'It's time': Giants' Bochy to retire after this season

February 18th, 2019

SCOTTSDALE, Ariz. -- Bruce Bochy followed his gut when he accepted an offer to start managing the Giants ahead of the 2007 season. That same gut feeling is now telling him it's time to start bracing for something new.
Bochy, who guided the Giants to three World Series championships in 2010, '12 and '14, announced Monday that he will retire at the end of the 2019 season, capping a celebrated 25-year managerial career in the Majors.
:: Spring Training coverage presented by Camping World ::
"In my mind, it's time," said Bochy, who is entering his 13th season with the Giants. "It's been an unbelievable ride. There is so much I'm grateful for, with the players, the city, the fans. It's time now."
Bochy, who turns 64 in April, informed Giants players of his decision Monday morning during a team meeting prior to the club's first full-squad workout of the spring. First baseman said Bochy began to get emotional and didn't spend too much time dwelling on the announcement.

"I think I was a little shocked," Belt said. "He's been around for every single year that I've been here. You think that it might be coming, but it's still a little surprising to hear it coming out of his mouth. We're just going to do what we can to try to make it a memorable last year for him."
Bochy began contemplating retirement at the end of last season and said the decision is of his own volition. He underwent an angioplasty in February 2015 and is recovering from offseason hip-replacement surgery, though he said health was not a factor in his decision. Neither was the Giants' decision to hire Farhan Zaidi as their new president of baseball operations.
"I couldn't be more adamant about that," Bochy said. "This is my decision.

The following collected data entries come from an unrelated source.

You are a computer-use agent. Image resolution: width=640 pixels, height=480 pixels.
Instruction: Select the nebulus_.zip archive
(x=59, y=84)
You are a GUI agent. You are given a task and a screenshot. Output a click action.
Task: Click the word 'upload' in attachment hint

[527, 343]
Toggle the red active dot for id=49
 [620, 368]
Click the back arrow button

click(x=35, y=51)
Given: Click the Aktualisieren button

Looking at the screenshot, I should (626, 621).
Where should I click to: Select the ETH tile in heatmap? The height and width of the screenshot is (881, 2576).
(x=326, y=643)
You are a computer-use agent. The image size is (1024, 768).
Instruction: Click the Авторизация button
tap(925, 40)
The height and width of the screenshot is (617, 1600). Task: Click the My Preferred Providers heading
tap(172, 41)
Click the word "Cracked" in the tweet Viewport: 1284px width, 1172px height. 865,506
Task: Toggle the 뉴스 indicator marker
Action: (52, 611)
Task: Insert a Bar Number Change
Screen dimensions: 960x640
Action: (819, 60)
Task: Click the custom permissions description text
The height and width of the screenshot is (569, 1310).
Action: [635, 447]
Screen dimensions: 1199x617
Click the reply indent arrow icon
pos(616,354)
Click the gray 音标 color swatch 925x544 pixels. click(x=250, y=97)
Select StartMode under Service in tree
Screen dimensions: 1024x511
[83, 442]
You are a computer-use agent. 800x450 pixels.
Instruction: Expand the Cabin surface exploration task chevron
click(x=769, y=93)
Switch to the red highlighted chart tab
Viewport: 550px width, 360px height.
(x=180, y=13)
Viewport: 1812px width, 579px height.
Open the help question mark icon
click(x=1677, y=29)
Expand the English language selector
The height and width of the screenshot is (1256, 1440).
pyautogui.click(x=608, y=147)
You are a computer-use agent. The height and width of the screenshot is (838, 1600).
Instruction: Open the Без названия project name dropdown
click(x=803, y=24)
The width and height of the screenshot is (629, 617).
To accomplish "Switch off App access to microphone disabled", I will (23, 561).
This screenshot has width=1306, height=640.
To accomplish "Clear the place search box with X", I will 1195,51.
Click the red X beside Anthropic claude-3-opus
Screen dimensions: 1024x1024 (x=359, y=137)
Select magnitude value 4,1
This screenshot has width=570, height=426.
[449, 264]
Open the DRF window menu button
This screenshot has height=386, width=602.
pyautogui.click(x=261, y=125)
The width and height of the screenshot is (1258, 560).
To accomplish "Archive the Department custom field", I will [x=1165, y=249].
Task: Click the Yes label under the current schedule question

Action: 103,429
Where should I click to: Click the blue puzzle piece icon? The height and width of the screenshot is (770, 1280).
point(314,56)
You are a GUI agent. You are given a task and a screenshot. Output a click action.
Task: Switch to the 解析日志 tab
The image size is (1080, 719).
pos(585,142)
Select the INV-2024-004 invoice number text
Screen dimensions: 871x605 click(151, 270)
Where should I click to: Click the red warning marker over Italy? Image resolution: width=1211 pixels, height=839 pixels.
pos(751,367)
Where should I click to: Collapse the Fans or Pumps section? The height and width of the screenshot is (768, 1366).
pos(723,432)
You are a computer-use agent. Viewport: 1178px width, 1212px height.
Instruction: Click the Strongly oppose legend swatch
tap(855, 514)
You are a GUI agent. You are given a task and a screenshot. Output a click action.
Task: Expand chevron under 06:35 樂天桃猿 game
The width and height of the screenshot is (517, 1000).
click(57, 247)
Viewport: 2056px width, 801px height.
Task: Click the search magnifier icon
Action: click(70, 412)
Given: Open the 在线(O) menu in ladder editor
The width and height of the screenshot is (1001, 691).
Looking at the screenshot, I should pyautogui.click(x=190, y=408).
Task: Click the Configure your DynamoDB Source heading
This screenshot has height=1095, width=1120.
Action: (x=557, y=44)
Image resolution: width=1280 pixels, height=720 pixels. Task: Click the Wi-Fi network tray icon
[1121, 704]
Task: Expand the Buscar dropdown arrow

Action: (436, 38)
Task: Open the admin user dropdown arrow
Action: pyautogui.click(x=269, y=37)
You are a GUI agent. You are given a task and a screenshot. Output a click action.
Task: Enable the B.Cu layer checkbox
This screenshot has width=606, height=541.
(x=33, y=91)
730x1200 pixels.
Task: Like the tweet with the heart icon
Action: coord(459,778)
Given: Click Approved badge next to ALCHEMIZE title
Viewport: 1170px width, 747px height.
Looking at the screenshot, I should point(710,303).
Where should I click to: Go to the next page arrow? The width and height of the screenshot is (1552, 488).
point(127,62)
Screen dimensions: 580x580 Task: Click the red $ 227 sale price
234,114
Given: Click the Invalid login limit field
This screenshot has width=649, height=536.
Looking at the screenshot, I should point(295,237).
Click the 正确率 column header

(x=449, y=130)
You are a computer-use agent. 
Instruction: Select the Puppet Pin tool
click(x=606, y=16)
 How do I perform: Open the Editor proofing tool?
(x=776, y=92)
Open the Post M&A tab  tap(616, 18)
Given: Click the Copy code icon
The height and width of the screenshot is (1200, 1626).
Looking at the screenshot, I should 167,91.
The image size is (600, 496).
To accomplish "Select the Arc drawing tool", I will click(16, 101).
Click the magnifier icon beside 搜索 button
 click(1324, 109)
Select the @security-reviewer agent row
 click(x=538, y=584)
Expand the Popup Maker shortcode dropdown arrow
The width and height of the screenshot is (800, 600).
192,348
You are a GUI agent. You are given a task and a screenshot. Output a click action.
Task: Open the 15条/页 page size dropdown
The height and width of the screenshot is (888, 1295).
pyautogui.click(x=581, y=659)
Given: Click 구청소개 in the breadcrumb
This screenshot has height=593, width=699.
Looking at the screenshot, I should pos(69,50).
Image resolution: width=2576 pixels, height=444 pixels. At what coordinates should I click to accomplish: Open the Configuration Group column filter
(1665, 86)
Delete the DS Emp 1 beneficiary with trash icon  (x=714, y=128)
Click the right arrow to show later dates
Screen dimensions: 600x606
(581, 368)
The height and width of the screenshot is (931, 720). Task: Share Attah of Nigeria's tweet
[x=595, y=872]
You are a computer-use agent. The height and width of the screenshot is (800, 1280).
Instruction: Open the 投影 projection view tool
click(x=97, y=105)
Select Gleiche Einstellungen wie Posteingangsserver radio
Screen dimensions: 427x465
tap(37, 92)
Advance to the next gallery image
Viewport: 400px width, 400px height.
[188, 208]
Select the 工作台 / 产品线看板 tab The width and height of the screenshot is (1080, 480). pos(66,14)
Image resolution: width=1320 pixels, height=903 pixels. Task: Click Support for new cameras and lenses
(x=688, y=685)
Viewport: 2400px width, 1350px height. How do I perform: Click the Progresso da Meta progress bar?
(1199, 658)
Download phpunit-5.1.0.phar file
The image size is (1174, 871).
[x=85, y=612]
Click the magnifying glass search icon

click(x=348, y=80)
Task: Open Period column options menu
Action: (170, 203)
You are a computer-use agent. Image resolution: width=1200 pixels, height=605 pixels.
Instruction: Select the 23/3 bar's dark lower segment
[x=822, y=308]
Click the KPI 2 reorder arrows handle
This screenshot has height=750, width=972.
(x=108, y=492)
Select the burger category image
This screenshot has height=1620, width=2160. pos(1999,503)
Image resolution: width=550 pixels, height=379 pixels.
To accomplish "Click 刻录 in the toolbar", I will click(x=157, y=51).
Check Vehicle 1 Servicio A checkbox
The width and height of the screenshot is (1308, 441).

It's not something to think about last week. We talked about it at the end of the season. I don't want to burden them with wondering about my situation. I didn't want any distractions."

Giants president and CEO Larry Baer said Zaidi was aware that Bochy was considering retiring when he interviewed for his job in November. Baer said Zaidi will spearhead the search for Bochy's successor after the season ends. Bench coach Hensley Meulens and third-base coach Ron Wotus are among the internal candidates who could be considered for the opening.
Bochy will be a strong candidate for the National Baseball Hall of Fame once he completes his career as a manager. He also led the Padres to the NL pennant in 1998 and is one of only 10 managers in history to have won three World Series; the other nine are already enshrined in Cooperstown.
"To me, he's a lock," Baer said. "The city of San Francisco is very proud of him, and as we go through the season we will obviously have tributes. But I think the ultimate tribute will be Cooperstown. To us, it's a no-brainer."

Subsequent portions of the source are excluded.